+++ Source +++

Improving ReforesTree: Correcting Drone Imagery and Satellite-Based AGB Estimation
By Autumn Nguyen, Sulagna Saha, David Dao, Gyri Reiersen, and Björn Lütjens
Introduction
ReforesTree is a valuable new dataset for the community of Machine Learning and data scientists who want to apply their skills to help the environment, especially through forestry applications. The dataset comprises of the field data of over 4,600 individual trees in six agro-forestry sites, and high-resolution RGB drone images of these sites. The information about each tree in the field data is matched with the corresponding point in the drone image. Using these data, we can train models to estimate the aboveground biomass (AGB), hence carbon stock, of a forest area through aerial imagery, and we can also benchmark existing AGB estimation models. There have been studies in this area, but mainly for temperate forests. For a tropical agro-forestry area, ReforesTree is the first publicly available dataset with both aerial imagery and ground truth field measurements.
There are shortcomings in the original pipeline and dataset of ReforesTree, however. One of the core problems, discovered by Barenne et al, was that the areas captured by the drone images were bigger than the areas that the ground truth field measurements were taken on. Because ReforesTree authors were benchmarking the AGB estimations of satellite maps based on their drone images, the conclusion in the original ReforesTree paper that the satellite-based maps overestimated forest AGB couldn’t be proven right. To know whether those maps overestimated AGB or not, we would have to crop the drone images so that they capture exactly the same field measured area and recalculate the AGB estimation for comparison. This was what Barenne et al didn’t do, and we set out to do this.
The learning curve for us when working on this project was very steep. There were few tutorials, most of which are incomplete; their open-source code had few helpful comments but many errors; and no one in our college has domain knowledge about this topic to help us. We wrote this report hoping to help make it less difficult for future students and researchers to get started with ReforesTree in particular, and with using Computer Science for forestry in general. We are not choosing to go in depth on the dataset structure and pipeline in this blogpost. If you are interested, you can read the paper in depth!
Understanding the Problems

In the original paper, the whole area of the drone images has been assumed to correctly fit into the area covered by the field measurements. As we can see in the pictures, that’s far from the truth. There may also be errors in the GPS locations and in the number of trees from the field measurements, as described in Barenne et al. Our aim is to find out how we can make clear, fix, and overcome these mistakes, so that this ReforesTree dataset can still help the machine learning community learn and get accurate results.
Tackle Problem 1: Area captured in drone images bigger than area got field measured
The main ReforesTree pipeline works on an incorrect assumption that field data boundaries and the drone image boundaries are exactly the same. To fix that we aim to fix the drone imageries for the six agroforestry sites. Here are the steps taken:
i) Get the field data in a GeoDataframe
Initially, we create GeoDataframes (from geopandas library) using the longitude and latitude information of each field data point. It creates point geometries from numeric data for us to work with them easily and visualize the data. The field data points are the red dots in Figure 3.
ii) Get the boundary of the collected field data points using alphashape
We used alphashape1 library to find the convex hull2 that encloses a set of points. The bigger the alpha value is, the more border points the convex hull will fit around, resulting in more tight and complex hulls. We chose an alpha value of 15000 as it was a reasonable value also chosen by Barenne et al 2021.

+++

## Set of tasks
**1.** Reproduce verbatim the section of the ReforesTree article starting with "Understanding the Problems" and going on through "get accurate results.".
**2.** For each statement, answer yes or no according to the ReforesTree article, and quote the words that decide it. (a) The dataset holds field data on more than 4,600 trees across six agro-forestry sites. (b) Barenne et al cropped the drone images to match the field-measured area and recalculated the AGB estimates. (c) The authors picked an alpha value of 15000 for the alphashape step.
The data after this point aren't needed for any of the work.

+++ Excerpted data +++

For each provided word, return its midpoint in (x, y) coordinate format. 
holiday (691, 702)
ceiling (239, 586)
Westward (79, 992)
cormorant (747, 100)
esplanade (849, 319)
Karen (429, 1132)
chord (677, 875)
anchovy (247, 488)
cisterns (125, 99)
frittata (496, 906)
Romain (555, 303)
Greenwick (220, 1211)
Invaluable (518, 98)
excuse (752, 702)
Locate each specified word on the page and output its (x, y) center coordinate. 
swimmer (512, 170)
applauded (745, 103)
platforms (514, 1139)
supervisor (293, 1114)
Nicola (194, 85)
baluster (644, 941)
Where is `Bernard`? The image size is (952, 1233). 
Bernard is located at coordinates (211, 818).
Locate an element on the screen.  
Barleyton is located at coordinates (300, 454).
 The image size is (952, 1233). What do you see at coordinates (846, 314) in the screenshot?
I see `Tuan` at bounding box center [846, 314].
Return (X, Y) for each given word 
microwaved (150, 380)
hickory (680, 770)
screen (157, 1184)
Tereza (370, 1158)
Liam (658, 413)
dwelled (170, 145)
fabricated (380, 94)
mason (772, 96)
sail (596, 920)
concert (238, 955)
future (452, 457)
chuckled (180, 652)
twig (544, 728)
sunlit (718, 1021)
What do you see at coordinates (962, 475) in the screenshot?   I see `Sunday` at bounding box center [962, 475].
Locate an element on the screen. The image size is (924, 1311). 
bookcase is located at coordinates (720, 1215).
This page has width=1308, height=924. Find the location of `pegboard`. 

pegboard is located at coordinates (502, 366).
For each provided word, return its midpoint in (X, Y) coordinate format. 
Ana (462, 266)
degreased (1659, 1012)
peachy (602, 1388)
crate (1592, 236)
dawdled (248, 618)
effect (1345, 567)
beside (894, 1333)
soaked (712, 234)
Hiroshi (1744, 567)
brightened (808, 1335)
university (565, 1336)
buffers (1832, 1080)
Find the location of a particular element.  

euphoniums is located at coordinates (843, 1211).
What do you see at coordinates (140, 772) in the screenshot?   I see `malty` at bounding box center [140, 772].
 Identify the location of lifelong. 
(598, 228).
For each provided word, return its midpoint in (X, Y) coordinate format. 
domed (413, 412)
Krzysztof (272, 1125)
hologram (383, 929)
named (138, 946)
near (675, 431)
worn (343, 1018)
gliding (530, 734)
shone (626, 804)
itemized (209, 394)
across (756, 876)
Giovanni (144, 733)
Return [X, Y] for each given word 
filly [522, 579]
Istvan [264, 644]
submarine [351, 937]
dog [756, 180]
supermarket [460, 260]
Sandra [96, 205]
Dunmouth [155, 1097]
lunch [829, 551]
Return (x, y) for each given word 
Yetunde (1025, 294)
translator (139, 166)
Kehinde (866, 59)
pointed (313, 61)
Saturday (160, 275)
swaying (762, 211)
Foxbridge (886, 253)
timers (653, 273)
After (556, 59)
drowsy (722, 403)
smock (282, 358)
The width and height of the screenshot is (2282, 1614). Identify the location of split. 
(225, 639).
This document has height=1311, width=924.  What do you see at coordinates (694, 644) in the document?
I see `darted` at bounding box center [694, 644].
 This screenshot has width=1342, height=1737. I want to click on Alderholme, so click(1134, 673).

+++

## Responses by task
**1.**
Understanding the Problems

In the original paper, the whole area of the drone images has been assumed to correctly fit into the area covered by the field measurements. As we can see in the pictures, that’s far from the truth. There may also be errors in the GPS locations and in the number of trees from the field measurements, as described in Barenne et al. Our aim is to find out how we can make clear, fix, and overcome these mistakes, so that this ReforesTree dataset can still help the machine learning community learn and get accurate results.

**2.**
(a) Yes: "The dataset comprises of the field data of over 4,600 individual trees in six agro-forestry sites"
(b) No: "This was what Barenne et al didn’t do, and we set out to do this."
(c) Yes: "We chose an alpha value of 15000"